PROBLEM TO WORK ON
Return each entry below without any alteration.

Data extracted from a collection
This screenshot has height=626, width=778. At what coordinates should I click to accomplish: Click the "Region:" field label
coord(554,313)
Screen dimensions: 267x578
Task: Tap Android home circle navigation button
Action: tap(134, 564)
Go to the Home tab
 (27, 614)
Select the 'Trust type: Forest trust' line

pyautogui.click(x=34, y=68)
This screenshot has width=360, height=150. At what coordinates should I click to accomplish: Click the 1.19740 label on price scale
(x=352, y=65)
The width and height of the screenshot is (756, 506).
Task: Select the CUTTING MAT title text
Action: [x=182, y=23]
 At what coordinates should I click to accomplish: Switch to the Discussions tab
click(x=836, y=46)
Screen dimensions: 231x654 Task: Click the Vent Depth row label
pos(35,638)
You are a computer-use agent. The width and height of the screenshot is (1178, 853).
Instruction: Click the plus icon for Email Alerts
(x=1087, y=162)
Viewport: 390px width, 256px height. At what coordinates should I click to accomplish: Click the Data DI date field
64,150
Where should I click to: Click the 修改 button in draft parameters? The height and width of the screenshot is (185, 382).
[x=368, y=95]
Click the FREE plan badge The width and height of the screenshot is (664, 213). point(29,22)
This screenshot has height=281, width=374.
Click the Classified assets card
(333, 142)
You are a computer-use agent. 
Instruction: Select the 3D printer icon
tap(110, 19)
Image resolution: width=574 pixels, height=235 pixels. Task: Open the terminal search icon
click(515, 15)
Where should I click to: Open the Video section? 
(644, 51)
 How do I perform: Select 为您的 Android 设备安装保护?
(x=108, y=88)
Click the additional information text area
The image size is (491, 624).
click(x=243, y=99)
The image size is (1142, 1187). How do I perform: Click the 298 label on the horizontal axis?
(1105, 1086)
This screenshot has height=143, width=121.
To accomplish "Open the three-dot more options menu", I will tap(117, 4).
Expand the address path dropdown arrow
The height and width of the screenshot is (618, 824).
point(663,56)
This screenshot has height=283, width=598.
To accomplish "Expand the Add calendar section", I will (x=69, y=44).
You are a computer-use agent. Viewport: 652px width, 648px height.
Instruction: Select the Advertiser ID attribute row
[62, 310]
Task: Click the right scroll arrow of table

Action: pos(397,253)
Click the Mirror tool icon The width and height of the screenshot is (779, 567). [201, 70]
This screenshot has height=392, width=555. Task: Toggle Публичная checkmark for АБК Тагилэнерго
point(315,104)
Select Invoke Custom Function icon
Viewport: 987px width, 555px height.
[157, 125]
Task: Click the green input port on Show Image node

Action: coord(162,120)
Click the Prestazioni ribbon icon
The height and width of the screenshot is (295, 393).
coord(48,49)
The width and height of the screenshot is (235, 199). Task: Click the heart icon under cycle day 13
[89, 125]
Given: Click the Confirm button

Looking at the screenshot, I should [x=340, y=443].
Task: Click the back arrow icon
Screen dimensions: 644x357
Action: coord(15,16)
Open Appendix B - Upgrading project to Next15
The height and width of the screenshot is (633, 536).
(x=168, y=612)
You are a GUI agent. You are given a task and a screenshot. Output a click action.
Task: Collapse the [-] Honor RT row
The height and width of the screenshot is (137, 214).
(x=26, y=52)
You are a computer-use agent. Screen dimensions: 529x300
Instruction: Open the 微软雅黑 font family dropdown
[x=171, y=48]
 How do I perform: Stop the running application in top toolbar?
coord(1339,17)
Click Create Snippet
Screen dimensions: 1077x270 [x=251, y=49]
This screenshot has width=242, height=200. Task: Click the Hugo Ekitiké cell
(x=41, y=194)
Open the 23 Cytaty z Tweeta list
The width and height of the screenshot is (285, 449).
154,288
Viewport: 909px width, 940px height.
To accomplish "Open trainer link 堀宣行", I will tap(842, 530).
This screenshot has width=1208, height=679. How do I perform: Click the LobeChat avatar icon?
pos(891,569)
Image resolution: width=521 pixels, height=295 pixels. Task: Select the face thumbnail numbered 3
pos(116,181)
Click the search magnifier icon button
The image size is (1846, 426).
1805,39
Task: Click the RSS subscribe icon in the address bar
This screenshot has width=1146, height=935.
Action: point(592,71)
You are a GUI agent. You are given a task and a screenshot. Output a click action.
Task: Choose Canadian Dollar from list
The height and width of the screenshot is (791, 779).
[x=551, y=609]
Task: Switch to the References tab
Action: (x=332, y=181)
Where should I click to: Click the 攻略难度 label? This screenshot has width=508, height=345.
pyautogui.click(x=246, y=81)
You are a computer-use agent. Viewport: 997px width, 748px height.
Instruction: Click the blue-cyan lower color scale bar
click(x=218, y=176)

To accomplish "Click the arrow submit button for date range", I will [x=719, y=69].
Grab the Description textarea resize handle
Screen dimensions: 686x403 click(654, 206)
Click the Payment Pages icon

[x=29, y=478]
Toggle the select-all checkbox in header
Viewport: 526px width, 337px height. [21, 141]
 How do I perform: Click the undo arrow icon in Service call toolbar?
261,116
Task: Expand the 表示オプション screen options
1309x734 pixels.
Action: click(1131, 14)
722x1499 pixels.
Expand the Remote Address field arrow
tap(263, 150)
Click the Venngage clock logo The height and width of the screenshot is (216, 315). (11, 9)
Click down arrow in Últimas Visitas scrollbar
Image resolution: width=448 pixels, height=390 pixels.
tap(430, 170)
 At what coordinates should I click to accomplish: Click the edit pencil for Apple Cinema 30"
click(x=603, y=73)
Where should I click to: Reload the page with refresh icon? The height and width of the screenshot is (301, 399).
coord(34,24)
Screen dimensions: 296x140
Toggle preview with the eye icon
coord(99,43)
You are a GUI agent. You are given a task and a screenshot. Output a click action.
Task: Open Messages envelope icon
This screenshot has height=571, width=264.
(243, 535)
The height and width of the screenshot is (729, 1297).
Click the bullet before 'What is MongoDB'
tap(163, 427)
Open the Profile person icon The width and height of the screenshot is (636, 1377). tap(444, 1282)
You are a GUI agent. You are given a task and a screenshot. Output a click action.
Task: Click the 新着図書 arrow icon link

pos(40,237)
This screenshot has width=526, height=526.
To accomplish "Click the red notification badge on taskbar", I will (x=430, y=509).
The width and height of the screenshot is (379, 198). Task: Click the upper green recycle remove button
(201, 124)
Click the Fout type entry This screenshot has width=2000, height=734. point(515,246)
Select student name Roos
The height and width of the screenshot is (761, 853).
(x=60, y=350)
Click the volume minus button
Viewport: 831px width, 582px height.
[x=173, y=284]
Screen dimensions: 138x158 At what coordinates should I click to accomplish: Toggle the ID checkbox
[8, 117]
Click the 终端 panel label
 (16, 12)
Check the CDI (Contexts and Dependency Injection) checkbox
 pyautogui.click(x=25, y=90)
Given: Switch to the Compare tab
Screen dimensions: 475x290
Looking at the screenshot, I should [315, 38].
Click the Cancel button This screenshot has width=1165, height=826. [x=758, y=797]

TASK RESPONSE
This screenshot has height=626, width=778. At what coordinates should I click to accomplish: Click the "Region:" field label
coord(554,313)
Screen dimensions: 267x578
Task: Tap Android home circle navigation button
Action: tap(134, 564)
Go to the Home tab
 (27, 614)
Select the 'Trust type: Forest trust' line

pyautogui.click(x=34, y=68)
This screenshot has width=360, height=150. At what coordinates should I click to accomplish: Click the 1.19740 label on price scale
(x=352, y=65)
The width and height of the screenshot is (756, 506).
Task: Select the CUTTING MAT title text
Action: [x=182, y=23]
 At what coordinates should I click to accomplish: Switch to the Discussions tab
click(x=836, y=46)
Screen dimensions: 231x654 Task: Click the Vent Depth row label
pos(35,638)
You are a computer-use agent. The width and height of the screenshot is (1178, 853).
Instruction: Click the plus icon for Email Alerts
(x=1087, y=162)
Viewport: 390px width, 256px height. At what coordinates should I click to accomplish: Click the Data DI date field
64,150
Where should I click to: Click the 修改 button in draft parameters? The height and width of the screenshot is (185, 382).
[x=368, y=95]
Click the FREE plan badge The width and height of the screenshot is (664, 213). point(29,22)
This screenshot has height=281, width=374.
Click the Classified assets card
(333, 142)
You are a computer-use agent. 
Instruction: Select the 3D printer icon
tap(110, 19)
Image resolution: width=574 pixels, height=235 pixels. Task: Open the terminal search icon
click(515, 15)
Where should I click to: Open the Video section? 
(644, 51)
 How do I perform: Select 为您的 Android 设备安装保护?
(x=108, y=88)
Click the additional information text area
The image size is (491, 624).
click(x=243, y=99)
The image size is (1142, 1187). How do I perform: Click the 298 label on the horizontal axis?
(1105, 1086)
This screenshot has height=143, width=121.
To accomplish "Open the three-dot more options menu", I will tap(117, 4).
Expand the address path dropdown arrow
The height and width of the screenshot is (618, 824).
point(663,56)
This screenshot has height=283, width=598.
To accomplish "Expand the Add calendar section", I will (x=69, y=44).
You are a computer-use agent. Viewport: 652px width, 648px height.
Instruction: Select the Advertiser ID attribute row
[62, 310]
Task: Click the right scroll arrow of table

Action: pos(397,253)
Click the Mirror tool icon The width and height of the screenshot is (779, 567). [201, 70]
This screenshot has height=392, width=555. Task: Toggle Публичная checkmark for АБК Тагилэнерго
point(315,104)
Select Invoke Custom Function icon
Viewport: 987px width, 555px height.
[157, 125]
Task: Click the green input port on Show Image node

Action: coord(162,120)
Click the Prestazioni ribbon icon
The height and width of the screenshot is (295, 393).
coord(48,49)
The width and height of the screenshot is (235, 199). Task: Click the heart icon under cycle day 13
[89, 125]
Given: Click the Confirm button

Looking at the screenshot, I should [x=340, y=443].
Task: Click the back arrow icon
Screen dimensions: 644x357
Action: coord(15,16)
Open Appendix B - Upgrading project to Next15
The height and width of the screenshot is (633, 536).
(x=168, y=612)
You are a GUI agent. You are given a task and a screenshot. Output a click action.
Task: Collapse the [-] Honor RT row
The height and width of the screenshot is (137, 214).
(x=26, y=52)
You are a computer-use agent. Screen dimensions: 529x300
Instruction: Open the 微软雅黑 font family dropdown
[x=171, y=48]
 How do I perform: Stop the running application in top toolbar?
coord(1339,17)
Click Create Snippet
Screen dimensions: 1077x270 [x=251, y=49]
This screenshot has width=242, height=200. Task: Click the Hugo Ekitiké cell
(x=41, y=194)
Open the 23 Cytaty z Tweeta list
The width and height of the screenshot is (285, 449).
154,288
Viewport: 909px width, 940px height.
To accomplish "Open trainer link 堀宣行", I will tap(842, 530).
This screenshot has width=1208, height=679. How do I perform: Click the LobeChat avatar icon?
pos(891,569)
Image resolution: width=521 pixels, height=295 pixels. Task: Select the face thumbnail numbered 3
pos(116,181)
Click the search magnifier icon button
The image size is (1846, 426).
1805,39
Task: Click the RSS subscribe icon in the address bar
This screenshot has width=1146, height=935.
Action: point(592,71)
You are a GUI agent. You are given a task and a screenshot. Output a click action.
Task: Choose Canadian Dollar from list
The height and width of the screenshot is (791, 779).
[x=551, y=609]
Task: Switch to the References tab
Action: (x=332, y=181)
Where should I click to: Click the 攻略难度 label? This screenshot has width=508, height=345.
pyautogui.click(x=246, y=81)
You are a computer-use agent. Viewport: 997px width, 748px height.
Instruction: Click the blue-cyan lower color scale bar
click(x=218, y=176)

To accomplish "Click the arrow submit button for date range", I will [x=719, y=69].
Grab the Description textarea resize handle
Screen dimensions: 686x403 click(654, 206)
Click the Payment Pages icon

[x=29, y=478]
Toggle the select-all checkbox in header
Viewport: 526px width, 337px height. [21, 141]
 How do I perform: Click the undo arrow icon in Service call toolbar?
261,116
Task: Expand the 表示オプション screen options
1309x734 pixels.
Action: click(1131, 14)
722x1499 pixels.
Expand the Remote Address field arrow
tap(263, 150)
Click the Venngage clock logo The height and width of the screenshot is (216, 315). (11, 9)
Click down arrow in Últimas Visitas scrollbar
Image resolution: width=448 pixels, height=390 pixels.
tap(430, 170)
 At what coordinates should I click to accomplish: Click the edit pencil for Apple Cinema 30"
click(x=603, y=73)
Where should I click to: Reload the page with refresh icon? The height and width of the screenshot is (301, 399).
coord(34,24)
Screen dimensions: 296x140
Toggle preview with the eye icon
coord(99,43)
You are a GUI agent. You are given a task and a screenshot. Output a click action.
Task: Open Messages envelope icon
This screenshot has height=571, width=264.
(243, 535)
The height and width of the screenshot is (729, 1297).
Click the bullet before 'What is MongoDB'
tap(163, 427)
Open the Profile person icon The width and height of the screenshot is (636, 1377). tap(444, 1282)
You are a GUI agent. You are given a task and a screenshot. Output a click action.
Task: Click the 新着図書 arrow icon link

pos(40,237)
This screenshot has width=526, height=526.
To accomplish "Click the red notification badge on taskbar", I will (x=430, y=509).
The width and height of the screenshot is (379, 198). Task: Click the upper green recycle remove button
(201, 124)
Click the Fout type entry This screenshot has width=2000, height=734. point(515,246)
Select student name Roos
The height and width of the screenshot is (761, 853).
(x=60, y=350)
Click the volume minus button
Viewport: 831px width, 582px height.
[x=173, y=284]
Screen dimensions: 138x158 At what coordinates should I click to accomplish: Toggle the ID checkbox
[8, 117]
Click the 终端 panel label
 (16, 12)
Check the CDI (Contexts and Dependency Injection) checkbox
 pyautogui.click(x=25, y=90)
Given: Switch to the Compare tab
Screen dimensions: 475x290
Looking at the screenshot, I should [315, 38].
Click the Cancel button This screenshot has width=1165, height=826. [x=758, y=797]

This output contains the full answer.